Severe Raynaud phenomenon and finger necrosis as the only manifestation of SLE in a young African patient with dark phototype is very rare, what makes the distinctiveness of our observation exceptional. Raynaud phenomenon is described only in 10 to 45% of patient with SLE [9] and it seems to be related to age and the presence of other skin manifestation [9,10]. Our patient had no other skin manifestation. As Immunologic point of view, studies have shown that the Raynaud phenomenon is linked to the presence of antibodies against U1RNP [11,12]. During SLE what is the case in our patient. Finger necrosis is rarely reported during SLE. They usually occur several years after the appearance of other manifestations [13]. Liu et al. [13] showed that long lasted course, presence of a Raynaud phenomenon and a positive CRP are the major predictors of digital necrosis in a patient with SLE [13].
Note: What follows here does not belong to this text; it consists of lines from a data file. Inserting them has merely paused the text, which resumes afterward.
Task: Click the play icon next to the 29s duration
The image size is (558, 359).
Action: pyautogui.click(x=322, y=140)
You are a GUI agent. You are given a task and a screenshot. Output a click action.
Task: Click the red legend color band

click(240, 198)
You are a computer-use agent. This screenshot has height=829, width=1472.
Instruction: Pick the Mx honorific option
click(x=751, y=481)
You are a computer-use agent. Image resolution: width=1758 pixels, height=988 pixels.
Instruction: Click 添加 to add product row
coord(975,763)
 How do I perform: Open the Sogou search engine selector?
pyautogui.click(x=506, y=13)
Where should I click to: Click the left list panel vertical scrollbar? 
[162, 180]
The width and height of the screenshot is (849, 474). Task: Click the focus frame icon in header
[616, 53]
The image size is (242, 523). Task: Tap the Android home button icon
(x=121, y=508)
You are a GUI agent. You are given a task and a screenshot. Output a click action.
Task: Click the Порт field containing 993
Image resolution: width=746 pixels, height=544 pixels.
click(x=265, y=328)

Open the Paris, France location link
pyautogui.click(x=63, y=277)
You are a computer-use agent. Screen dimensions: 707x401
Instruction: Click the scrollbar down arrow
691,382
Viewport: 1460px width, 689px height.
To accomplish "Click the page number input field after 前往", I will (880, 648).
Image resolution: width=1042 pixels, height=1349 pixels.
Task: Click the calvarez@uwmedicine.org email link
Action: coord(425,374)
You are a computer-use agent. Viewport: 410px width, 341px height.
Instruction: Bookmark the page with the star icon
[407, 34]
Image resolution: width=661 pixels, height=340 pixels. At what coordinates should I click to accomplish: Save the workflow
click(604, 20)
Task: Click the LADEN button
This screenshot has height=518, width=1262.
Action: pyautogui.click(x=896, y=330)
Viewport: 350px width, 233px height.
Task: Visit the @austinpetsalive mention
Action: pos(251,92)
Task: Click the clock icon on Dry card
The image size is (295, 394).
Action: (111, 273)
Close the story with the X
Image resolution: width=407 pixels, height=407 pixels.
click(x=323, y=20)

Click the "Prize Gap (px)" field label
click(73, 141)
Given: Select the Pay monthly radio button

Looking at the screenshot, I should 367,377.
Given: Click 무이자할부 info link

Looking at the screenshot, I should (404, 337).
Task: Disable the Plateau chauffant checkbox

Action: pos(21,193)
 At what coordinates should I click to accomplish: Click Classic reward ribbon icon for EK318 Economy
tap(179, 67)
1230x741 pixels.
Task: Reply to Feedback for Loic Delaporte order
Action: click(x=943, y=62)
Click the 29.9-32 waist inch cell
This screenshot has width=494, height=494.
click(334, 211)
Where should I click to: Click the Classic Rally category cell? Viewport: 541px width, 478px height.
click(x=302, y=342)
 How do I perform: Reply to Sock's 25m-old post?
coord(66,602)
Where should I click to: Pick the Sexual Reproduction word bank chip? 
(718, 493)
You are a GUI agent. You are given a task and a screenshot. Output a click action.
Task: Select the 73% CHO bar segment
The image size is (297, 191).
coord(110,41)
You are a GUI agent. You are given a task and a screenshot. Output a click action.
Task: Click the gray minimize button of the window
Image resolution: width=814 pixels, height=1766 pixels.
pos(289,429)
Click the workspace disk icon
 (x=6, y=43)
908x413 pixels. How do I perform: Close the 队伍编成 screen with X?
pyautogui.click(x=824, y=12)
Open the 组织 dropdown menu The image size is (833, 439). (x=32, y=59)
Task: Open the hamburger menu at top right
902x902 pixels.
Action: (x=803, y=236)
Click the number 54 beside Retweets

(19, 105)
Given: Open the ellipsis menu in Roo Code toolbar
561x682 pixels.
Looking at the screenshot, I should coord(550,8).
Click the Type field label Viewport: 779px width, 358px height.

Our patient had only the two latest risk factors. However, his Job as a cook could worsen for Raynaud phenomenon due to a frequent cold exposure. The causes of Finger necrosis in SLE are mainly vasculitis or vascular thrombosis, especially when SLE is associated with antiphospholipid syndrome (APS), hypercoagulability, hyperhomocysteinemia or early onset atherosclerosis [13,14]. Indeed, digital necrosis is more frequent in APS associated SLE, with a frequency between 3.3 and 7.5% [15,16]. In our patient, the arterial sonography of the upper limbs was normal, that is in favour of a vasculitis. This vasculitis with isolated digital necrosis, during the SLE is exceptional in the African dark phototype, especially in men. To our knowledge, only two female cases were reported by a Nigerian team in 2012 [17] and one of them showed positive β2 glycoproteins.

The other uniqueness of our observation is the p-ANCA positivity. These antibodies are linked to lupus nephropathy, during SLE, and not to digital necrosis [18]. Laboratory finding of renal disease in our patient were negative.

As treatment, the authors suggest a daily dose of ≥ 1 mg prednisone associated with cyclophosphamide and an anticoagulant or platelet aggregation inhibitors [13]. They had demonstrated that the introduction of this corticosteroid therapy, within the first 3 weeks, reduces the risk of amputation. In our patient, the lack of knowledge about this form of SLE was the origin of the diagnostic delay, what conducted to two episodes of amputation.

Conclusion

Digital necrosis has a wide range of causes and requires an exhaustive clinical investigation. Given this clinical picture, a close collaboration between surgeon and dermatologist is necessary for a proper management these patients to avoid diagnostic mistakes and repeated amputations.